Link Search Menu Expand Document

Toward implementation

What is needed as information in order to run a computation step in a pipeline?

  1. First, we need data or generally speaking, input. Components/modules and pipelines should run zero-touch, so input has to be provided at startup time.

  2. Secondly, we need to know what to run en how to run it. This is in effect the definition of a modules or pipeline step.

  3. Thirdly, in many cases we will require the possibility to change parameters for individual modules in the pipeline, for instance cutoff values for a filter, or the number of clusters for a clustering algorithm. The classical way to do that is via the params object.

One might wonder if there is a difference between input and parameters pointing to input is also a kind of parametrization. The reason those are kept apart is that additional validation steps are necessary for the data. Most pipeline systems trace input/output closely whereas parameters are ways to configure the steps in the pipeline.

In terms of FRP, and especially in the DataFlow model, we also have to keep track of the forks in a parallel execution scenario. For instance, if 10 batches of data can be processed in parallel we should give all 10 of them an ID so that individual forks can be distinguished. We will see that those IDs become crucial in most pipelines.

We end up with a model for a stream/channel as follows (conceptually):

[ ID, data, config ]

were

  • ID is just a string or any object for that matter that can be compared later. We usually work with strings.
  • data is a pointer to the (input) data.

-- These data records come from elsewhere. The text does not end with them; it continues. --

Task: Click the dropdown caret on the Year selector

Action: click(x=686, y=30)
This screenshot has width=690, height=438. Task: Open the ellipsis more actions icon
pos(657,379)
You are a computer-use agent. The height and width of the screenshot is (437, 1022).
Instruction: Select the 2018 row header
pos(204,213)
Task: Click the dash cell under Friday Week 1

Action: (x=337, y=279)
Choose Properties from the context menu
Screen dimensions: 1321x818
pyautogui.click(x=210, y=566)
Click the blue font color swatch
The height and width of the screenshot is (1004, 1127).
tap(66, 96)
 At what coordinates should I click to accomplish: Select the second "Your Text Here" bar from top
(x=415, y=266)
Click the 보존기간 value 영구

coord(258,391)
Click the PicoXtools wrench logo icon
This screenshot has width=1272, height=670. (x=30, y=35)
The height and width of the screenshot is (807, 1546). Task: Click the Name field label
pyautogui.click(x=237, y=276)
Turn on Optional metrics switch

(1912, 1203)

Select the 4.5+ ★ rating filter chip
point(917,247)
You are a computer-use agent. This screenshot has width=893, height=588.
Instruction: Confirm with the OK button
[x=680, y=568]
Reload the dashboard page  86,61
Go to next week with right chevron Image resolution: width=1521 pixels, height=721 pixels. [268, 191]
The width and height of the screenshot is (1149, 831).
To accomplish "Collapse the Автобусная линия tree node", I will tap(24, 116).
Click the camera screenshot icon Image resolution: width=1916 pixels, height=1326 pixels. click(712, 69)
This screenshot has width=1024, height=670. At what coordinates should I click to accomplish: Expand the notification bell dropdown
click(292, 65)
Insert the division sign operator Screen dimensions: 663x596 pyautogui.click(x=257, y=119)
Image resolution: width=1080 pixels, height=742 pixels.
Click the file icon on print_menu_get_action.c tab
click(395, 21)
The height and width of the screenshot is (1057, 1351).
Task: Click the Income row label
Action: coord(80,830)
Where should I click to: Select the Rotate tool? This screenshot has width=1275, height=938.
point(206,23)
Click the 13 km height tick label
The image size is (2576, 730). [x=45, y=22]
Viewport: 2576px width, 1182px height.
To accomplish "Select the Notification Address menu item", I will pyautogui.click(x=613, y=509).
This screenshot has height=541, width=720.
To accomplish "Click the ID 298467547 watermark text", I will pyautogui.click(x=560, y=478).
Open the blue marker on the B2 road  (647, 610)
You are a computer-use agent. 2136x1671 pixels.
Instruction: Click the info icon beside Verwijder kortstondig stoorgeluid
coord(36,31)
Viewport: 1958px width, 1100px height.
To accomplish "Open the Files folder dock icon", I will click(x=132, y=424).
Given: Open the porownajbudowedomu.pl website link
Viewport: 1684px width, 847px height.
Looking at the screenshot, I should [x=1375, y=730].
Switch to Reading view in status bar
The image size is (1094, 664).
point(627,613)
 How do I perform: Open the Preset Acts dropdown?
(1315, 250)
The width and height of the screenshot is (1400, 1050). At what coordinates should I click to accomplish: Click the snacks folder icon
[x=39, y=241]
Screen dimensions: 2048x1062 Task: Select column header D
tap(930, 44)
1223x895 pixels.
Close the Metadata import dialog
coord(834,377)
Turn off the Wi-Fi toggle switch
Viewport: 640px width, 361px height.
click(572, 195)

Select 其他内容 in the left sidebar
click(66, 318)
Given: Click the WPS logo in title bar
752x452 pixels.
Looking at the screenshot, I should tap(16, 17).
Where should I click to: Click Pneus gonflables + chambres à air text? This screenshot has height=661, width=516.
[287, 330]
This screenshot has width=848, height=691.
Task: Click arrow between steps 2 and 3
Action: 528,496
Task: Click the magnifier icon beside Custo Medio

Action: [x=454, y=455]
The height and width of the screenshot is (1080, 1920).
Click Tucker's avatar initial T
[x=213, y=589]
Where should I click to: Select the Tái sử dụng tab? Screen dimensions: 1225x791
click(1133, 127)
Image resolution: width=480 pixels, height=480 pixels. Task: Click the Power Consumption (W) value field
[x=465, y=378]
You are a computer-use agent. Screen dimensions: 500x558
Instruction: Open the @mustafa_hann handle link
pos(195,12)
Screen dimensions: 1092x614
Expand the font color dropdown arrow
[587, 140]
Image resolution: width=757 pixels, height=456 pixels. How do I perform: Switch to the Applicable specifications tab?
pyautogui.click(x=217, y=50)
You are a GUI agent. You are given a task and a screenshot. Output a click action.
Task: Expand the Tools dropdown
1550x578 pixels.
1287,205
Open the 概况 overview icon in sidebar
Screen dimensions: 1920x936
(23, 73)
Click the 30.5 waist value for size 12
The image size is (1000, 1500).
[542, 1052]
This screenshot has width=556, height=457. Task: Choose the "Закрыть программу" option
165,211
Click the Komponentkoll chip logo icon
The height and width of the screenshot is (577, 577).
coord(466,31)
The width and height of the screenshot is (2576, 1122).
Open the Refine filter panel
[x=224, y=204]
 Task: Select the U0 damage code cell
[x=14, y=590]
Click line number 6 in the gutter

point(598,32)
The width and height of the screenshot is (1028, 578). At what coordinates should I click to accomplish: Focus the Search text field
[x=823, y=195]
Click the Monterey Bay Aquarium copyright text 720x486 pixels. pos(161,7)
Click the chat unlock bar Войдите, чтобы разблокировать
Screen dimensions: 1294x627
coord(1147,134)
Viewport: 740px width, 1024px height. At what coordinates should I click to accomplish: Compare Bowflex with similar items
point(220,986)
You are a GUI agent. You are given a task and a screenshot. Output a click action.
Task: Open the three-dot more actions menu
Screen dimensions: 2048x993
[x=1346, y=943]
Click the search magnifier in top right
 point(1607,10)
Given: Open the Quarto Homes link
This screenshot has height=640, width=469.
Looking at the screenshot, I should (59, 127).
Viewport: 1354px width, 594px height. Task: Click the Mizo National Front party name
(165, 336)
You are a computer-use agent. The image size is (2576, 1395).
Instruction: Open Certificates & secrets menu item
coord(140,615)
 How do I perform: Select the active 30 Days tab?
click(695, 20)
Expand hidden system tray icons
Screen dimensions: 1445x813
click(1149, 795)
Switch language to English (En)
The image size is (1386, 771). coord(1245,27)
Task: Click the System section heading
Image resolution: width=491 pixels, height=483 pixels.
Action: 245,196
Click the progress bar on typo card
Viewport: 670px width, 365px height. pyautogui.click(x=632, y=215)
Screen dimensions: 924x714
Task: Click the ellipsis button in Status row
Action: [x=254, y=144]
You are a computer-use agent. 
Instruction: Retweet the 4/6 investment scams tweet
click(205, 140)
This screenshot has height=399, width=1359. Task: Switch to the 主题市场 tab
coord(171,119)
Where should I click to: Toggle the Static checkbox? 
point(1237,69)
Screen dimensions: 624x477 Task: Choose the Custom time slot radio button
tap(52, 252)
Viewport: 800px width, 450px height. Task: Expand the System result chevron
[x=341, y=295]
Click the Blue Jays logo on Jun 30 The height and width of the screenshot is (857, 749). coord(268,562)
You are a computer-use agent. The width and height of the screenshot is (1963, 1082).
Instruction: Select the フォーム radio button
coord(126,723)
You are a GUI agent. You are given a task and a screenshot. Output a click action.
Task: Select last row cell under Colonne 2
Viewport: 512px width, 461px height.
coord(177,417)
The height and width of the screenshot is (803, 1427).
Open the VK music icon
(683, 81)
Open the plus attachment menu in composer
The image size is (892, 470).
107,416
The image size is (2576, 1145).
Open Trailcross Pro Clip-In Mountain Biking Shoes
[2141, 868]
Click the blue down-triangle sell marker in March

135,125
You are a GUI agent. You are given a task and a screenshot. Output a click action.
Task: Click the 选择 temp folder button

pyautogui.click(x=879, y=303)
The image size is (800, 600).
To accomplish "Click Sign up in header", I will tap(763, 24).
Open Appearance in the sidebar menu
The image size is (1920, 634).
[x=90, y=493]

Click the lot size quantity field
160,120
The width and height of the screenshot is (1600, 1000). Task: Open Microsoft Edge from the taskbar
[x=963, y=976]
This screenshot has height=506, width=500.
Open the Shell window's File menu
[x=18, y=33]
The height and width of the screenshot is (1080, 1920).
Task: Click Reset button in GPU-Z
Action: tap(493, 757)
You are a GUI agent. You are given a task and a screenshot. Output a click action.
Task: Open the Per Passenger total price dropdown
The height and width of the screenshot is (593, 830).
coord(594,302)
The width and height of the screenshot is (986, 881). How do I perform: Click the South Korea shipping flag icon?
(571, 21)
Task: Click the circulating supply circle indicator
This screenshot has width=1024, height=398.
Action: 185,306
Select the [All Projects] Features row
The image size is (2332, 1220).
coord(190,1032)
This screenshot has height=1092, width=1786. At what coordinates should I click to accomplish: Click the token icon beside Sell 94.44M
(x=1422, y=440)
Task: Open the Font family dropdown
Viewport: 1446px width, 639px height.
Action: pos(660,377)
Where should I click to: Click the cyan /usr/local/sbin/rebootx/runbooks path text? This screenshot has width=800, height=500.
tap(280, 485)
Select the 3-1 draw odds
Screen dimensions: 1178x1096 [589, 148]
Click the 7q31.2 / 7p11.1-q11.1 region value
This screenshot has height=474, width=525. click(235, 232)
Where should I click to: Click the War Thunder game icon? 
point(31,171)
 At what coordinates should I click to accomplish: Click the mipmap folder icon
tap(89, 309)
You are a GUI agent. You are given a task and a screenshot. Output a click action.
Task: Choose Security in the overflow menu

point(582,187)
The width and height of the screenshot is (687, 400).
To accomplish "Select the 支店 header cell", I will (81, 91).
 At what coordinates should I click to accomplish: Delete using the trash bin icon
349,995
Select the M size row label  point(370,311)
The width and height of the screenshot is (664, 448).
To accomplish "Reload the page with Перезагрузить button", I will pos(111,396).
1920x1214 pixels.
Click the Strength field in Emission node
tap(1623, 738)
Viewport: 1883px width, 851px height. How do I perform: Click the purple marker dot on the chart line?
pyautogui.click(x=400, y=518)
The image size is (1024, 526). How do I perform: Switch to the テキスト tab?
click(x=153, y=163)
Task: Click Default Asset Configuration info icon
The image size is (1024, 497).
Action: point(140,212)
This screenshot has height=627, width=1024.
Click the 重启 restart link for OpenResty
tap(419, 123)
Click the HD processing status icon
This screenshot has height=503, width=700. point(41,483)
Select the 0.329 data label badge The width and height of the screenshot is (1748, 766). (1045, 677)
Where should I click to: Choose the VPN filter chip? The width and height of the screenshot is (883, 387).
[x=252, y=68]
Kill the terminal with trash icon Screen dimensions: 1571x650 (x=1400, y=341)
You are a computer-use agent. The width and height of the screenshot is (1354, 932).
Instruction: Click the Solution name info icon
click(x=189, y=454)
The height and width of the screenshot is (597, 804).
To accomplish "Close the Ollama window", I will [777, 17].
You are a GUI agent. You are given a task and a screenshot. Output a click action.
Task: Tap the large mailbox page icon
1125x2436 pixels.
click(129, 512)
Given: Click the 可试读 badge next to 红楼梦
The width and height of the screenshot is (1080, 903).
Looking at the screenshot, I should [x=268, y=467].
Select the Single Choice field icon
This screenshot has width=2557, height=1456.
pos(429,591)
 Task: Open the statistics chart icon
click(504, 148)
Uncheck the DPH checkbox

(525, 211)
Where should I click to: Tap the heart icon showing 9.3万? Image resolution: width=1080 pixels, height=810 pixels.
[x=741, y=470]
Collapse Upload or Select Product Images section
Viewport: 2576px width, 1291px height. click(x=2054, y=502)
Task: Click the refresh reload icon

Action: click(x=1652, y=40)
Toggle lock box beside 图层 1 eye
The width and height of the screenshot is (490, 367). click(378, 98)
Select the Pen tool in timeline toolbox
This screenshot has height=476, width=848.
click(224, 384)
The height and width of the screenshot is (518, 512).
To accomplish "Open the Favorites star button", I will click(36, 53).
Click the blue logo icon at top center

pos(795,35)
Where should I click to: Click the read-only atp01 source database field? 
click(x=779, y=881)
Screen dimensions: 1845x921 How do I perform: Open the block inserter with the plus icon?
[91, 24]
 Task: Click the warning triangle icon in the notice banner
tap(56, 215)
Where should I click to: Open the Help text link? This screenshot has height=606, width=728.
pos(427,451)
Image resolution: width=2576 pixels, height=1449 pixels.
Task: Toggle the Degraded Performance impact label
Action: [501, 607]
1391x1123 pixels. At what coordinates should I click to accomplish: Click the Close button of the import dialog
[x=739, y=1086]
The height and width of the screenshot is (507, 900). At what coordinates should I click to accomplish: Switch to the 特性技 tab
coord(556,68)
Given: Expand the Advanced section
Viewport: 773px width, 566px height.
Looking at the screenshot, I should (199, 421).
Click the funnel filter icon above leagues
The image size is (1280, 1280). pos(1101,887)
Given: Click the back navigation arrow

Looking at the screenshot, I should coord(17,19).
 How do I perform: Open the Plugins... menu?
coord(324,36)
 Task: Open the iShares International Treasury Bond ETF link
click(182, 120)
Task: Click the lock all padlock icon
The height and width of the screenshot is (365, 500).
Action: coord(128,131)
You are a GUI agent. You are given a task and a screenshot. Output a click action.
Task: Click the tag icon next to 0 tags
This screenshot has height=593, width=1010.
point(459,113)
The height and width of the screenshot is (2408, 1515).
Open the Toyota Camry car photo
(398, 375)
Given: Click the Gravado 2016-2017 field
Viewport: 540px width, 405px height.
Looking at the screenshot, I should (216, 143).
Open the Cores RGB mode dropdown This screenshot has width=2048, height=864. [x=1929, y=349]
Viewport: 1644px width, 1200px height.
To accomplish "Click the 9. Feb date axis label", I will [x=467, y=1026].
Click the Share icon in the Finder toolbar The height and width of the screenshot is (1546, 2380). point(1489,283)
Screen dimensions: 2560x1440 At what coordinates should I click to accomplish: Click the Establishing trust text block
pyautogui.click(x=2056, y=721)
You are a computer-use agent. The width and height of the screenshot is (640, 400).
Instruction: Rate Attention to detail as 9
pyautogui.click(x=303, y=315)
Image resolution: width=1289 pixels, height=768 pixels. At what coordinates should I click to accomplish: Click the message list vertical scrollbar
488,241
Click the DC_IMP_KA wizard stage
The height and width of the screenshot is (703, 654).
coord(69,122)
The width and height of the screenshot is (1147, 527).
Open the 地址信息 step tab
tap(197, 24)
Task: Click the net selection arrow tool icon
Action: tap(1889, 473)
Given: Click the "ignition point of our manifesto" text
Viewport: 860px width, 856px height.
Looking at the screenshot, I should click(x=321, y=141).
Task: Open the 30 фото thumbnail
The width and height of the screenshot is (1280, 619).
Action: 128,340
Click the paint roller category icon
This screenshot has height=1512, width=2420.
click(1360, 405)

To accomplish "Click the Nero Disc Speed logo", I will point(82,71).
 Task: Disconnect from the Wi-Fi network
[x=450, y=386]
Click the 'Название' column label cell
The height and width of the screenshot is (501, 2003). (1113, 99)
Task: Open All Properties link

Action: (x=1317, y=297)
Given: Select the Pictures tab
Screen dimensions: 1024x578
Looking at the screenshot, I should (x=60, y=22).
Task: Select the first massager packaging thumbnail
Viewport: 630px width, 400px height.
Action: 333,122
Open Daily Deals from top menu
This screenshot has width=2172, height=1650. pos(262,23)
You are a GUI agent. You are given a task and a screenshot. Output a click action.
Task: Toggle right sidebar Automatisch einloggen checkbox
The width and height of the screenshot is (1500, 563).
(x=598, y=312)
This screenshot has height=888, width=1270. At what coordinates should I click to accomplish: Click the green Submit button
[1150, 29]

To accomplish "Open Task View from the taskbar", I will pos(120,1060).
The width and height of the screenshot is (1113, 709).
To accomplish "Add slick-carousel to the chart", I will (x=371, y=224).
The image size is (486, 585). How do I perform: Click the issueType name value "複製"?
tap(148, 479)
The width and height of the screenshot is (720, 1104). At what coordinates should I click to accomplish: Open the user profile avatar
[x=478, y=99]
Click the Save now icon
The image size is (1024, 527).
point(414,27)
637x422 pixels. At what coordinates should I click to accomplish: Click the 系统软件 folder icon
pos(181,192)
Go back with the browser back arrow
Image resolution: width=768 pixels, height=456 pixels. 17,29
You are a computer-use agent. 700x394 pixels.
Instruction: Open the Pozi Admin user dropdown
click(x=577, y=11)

With NextFlow, this should be a Path object, ideally created using the file() helper function.
  • config is a nested Map where the first level keys are chosen to be simply an identifier of the pipeline step. Other approaches can be taken here, but that’s what we did.

This can be a triplet, or a list with mixed types. In Groovy, both can be used interchangeably.

The output of a pipeline step/mudules adheres to the same structure so that pipeline steps can easily be chained.